Does static friction only depend on the forces acting on the axis perpedicular to the plane where an object is located?

Question

Suppose I have a vehicle with 4 wheels all connected to motors which is hauling a set of wagons. Suppose also that:

1. The contact between wheels and ground plane is uniform.
2. The weight of each wehicle is uniformely distributed on the wheels.
3. The vehicle "m1" is pulling all the other vehicles which do not have any motor (they have 4 wheels each which rotate freely).
4. The connection between each vehicle is rigid.

My "claim" is that the maximum traction force that can be applied by vehicle "m1" without its wheels starting to slip, depends only on its mass (i.e. not on the masses m2, m3 and m4). Is this true?

I think the question boils down to as: "Does any of the attached masses m2, m3 and m4 have any effect at all on the static friction between the weels of m1 and the ground?". Therfore, I am asking, does static friction depend only on forces acting on the vertical axis (in my drawing) and, if yes, does it mean that the maximum traction force applicable by m1 does not depend on how many vehicles it is hauling?

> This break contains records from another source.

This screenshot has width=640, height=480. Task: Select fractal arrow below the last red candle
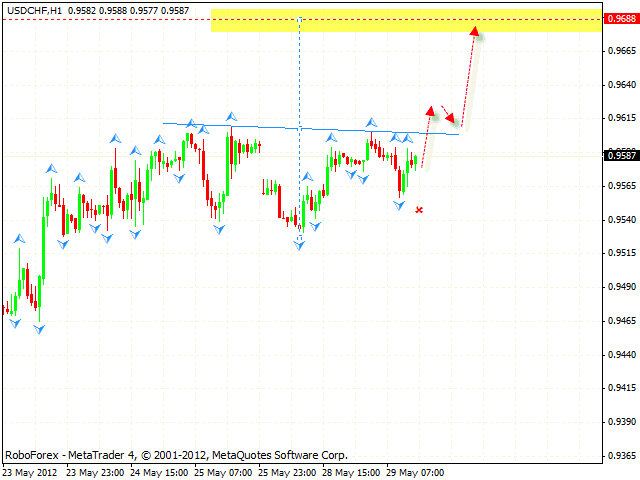(x=399, y=204)
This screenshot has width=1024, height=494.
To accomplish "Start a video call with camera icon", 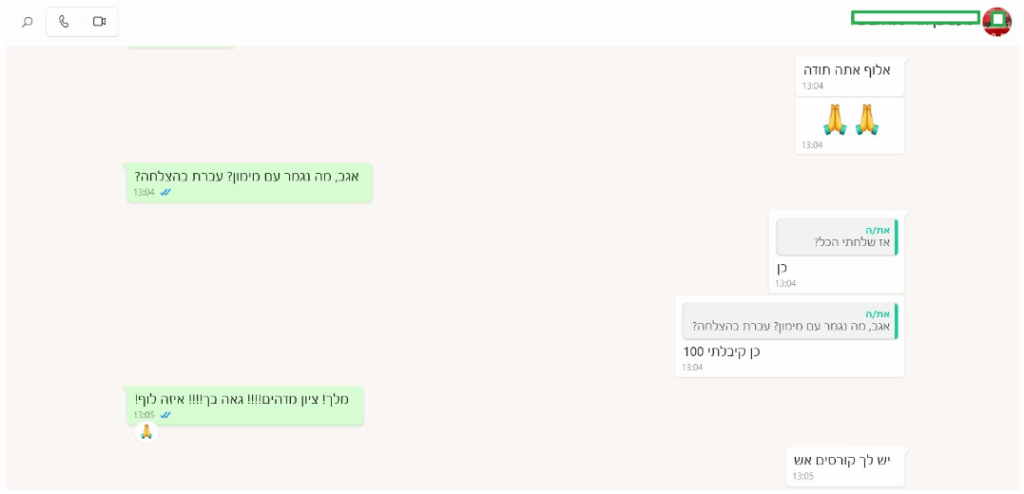I will (99, 22).
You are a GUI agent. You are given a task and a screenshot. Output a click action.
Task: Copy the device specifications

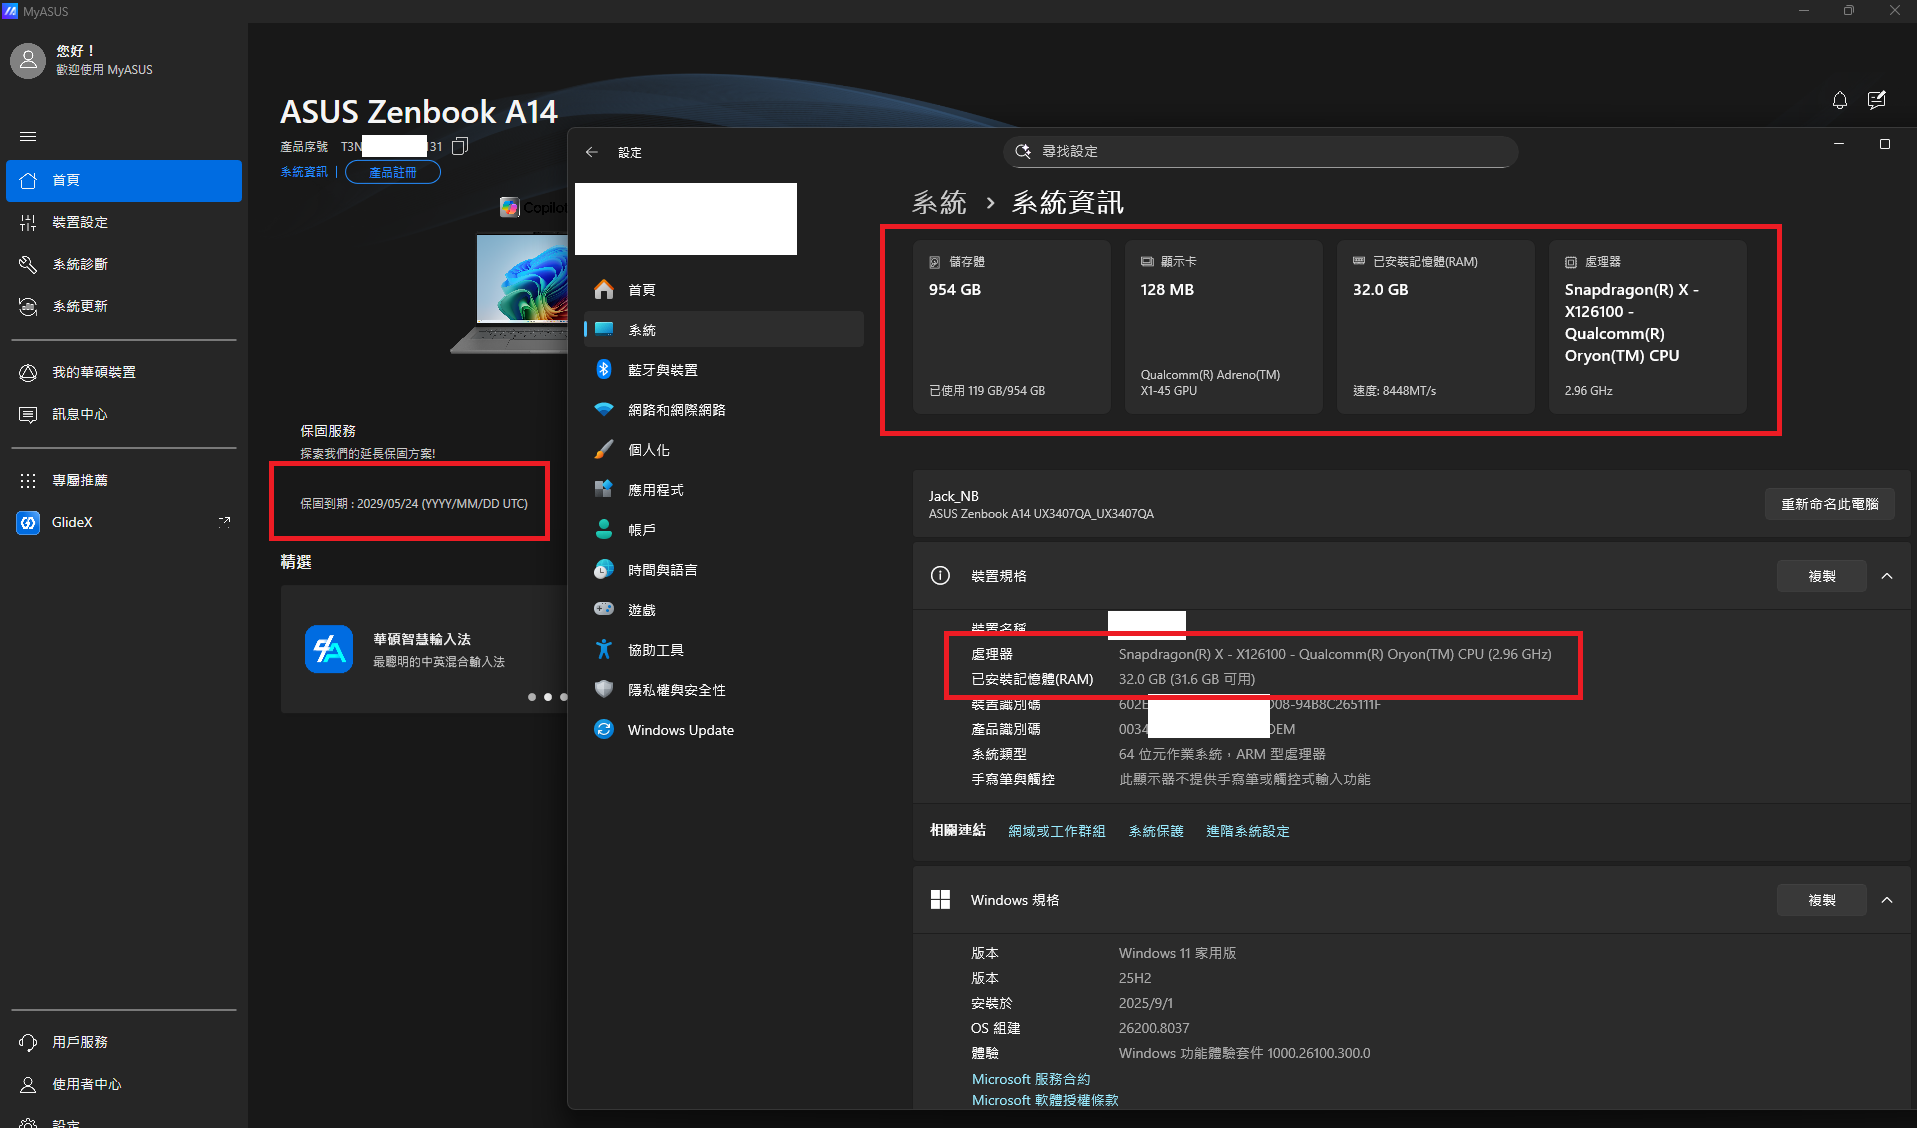[x=1821, y=576]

In my understanding, the mass of the hauled vehicles only reduces the maximum acceleration achievable but does not have any effect on the maximum traction force that can be applied in regards to static friction.

Answer 1

Yes, static friction depends only on the Normal force acting on the object and the friction coefficient.

Take the example below, of a block on a surface (not necessarily a plane, that is not relevant):

Here the normal force $F_N$ would be calculated from the weight of the block $mg$ and the angle of the tangent.

The static friction force is then, with $\mu$ the friction coefficient:

$$F_f=\mu F_N$$

In the case the of the 'convoy' the angle is of course $0$ and the maximum friction force ('traction' if you prefer) is simply:

$$F_f=\mu m_1g$$

In order for the convoy to start moving there must be some acceleration $a$, so with Newton's second:

$$\mu m_1g>\Sigma_{i=1}^{4}m_i a$$

Or:

$$\frac{\mu m_1g}{\Sigma_{i=1}^{4}m_i}>1$$

So your reasoning is correct: it doesn't matter how much power $m_1$ can deliver to its wheels, if the above condition isn't met the convoy will go nowhere!